Fire Chief Kelvin Cochran — the subject of recent controversy over remarks made in a self-published religious book — has been terminated from the Atlanta Fire Rescue Department, Mayor Kasim Reed announced today.Of course you can have private religious views. In private. They're certainly not to be published in a book, even a religious book for religious audiences -- not if you want to hold a job.
Cochran returned to work today following a month-long suspension for comments in his 2013 book “Who Told You That You Are Naked?” Many criticized the book as promoting discriminatory and anti-gay views, while Cochran’s suspension — and now termination — has since become the focus of a fight over “religious liberty.”...
Among what city leaders said were troubling remarks in the fire chief’s book was a description of homosexuality as a “perversion” akin to bestiality and pederasty. Reed said in November that such writings were inconsistent with the city’s employment policies and opened an investigation into potential discrimination within the fire department. The findings of that investigation have not yet been released.

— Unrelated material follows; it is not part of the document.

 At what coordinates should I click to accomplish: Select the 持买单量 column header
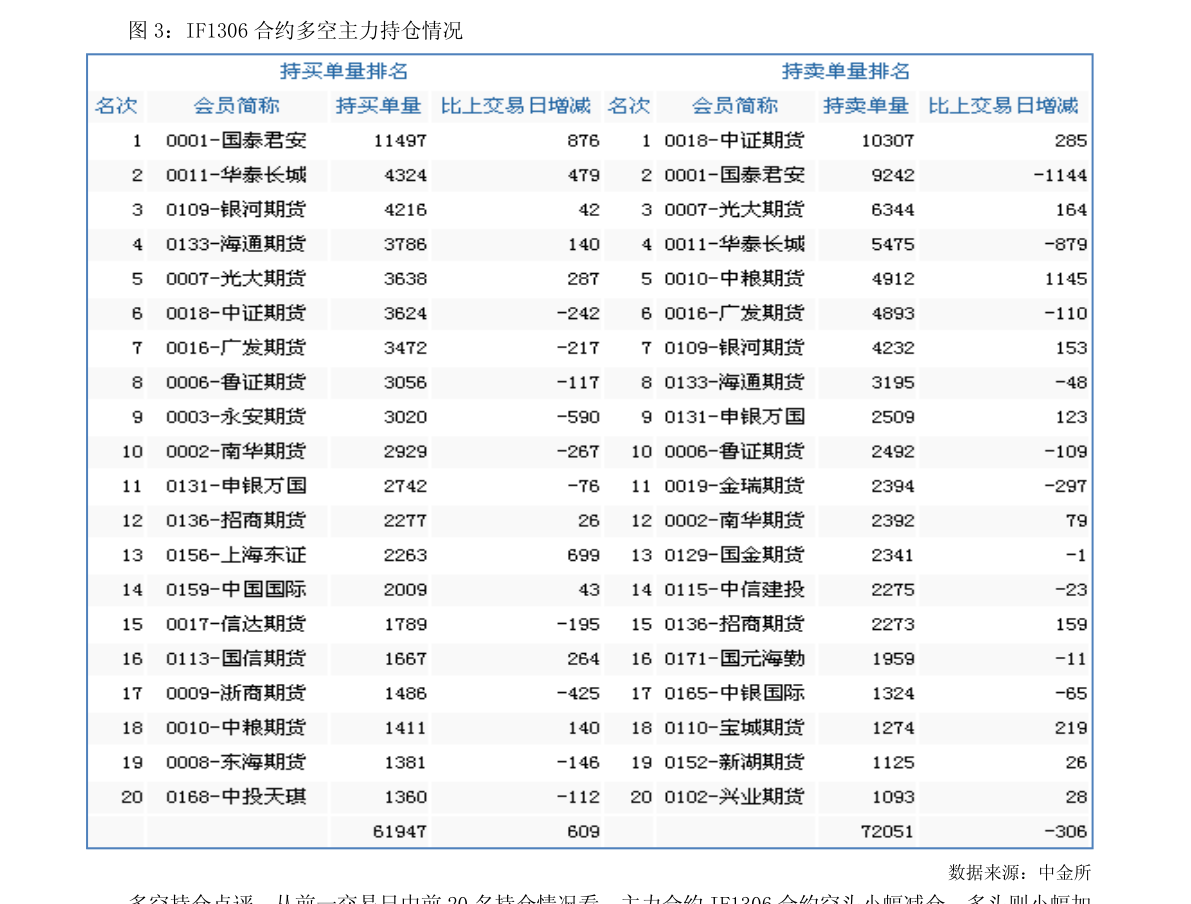pyautogui.click(x=378, y=106)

The mayor says the real reason he's firing the Fire Chief is that he questions his judgment, and had told him not to speak to the matter in public while a national controversy raged about his good name. The Chief says that isn't what happened, and that part is one of those 'he/she said' controversies.
But the mayor gives the game away when he says that "he believes Cochran opened up the city to the potential for litigation over future discrimination claims," and that "such writings were inconsistent with the city's employment policies[.]" What that means is that he believes that it is against the law for a government official in Atlanta to publish a book making these kinds of claims, both in the sense that it would constitute a tort and that it is a violation of the laws governing employment policy.
If true, that would mean that the religious views of the Chief's church are illegal for a public official in Atlanta to profess. That sounds suspiciously like a religious test for public office -- a kind of negative test, so to speak.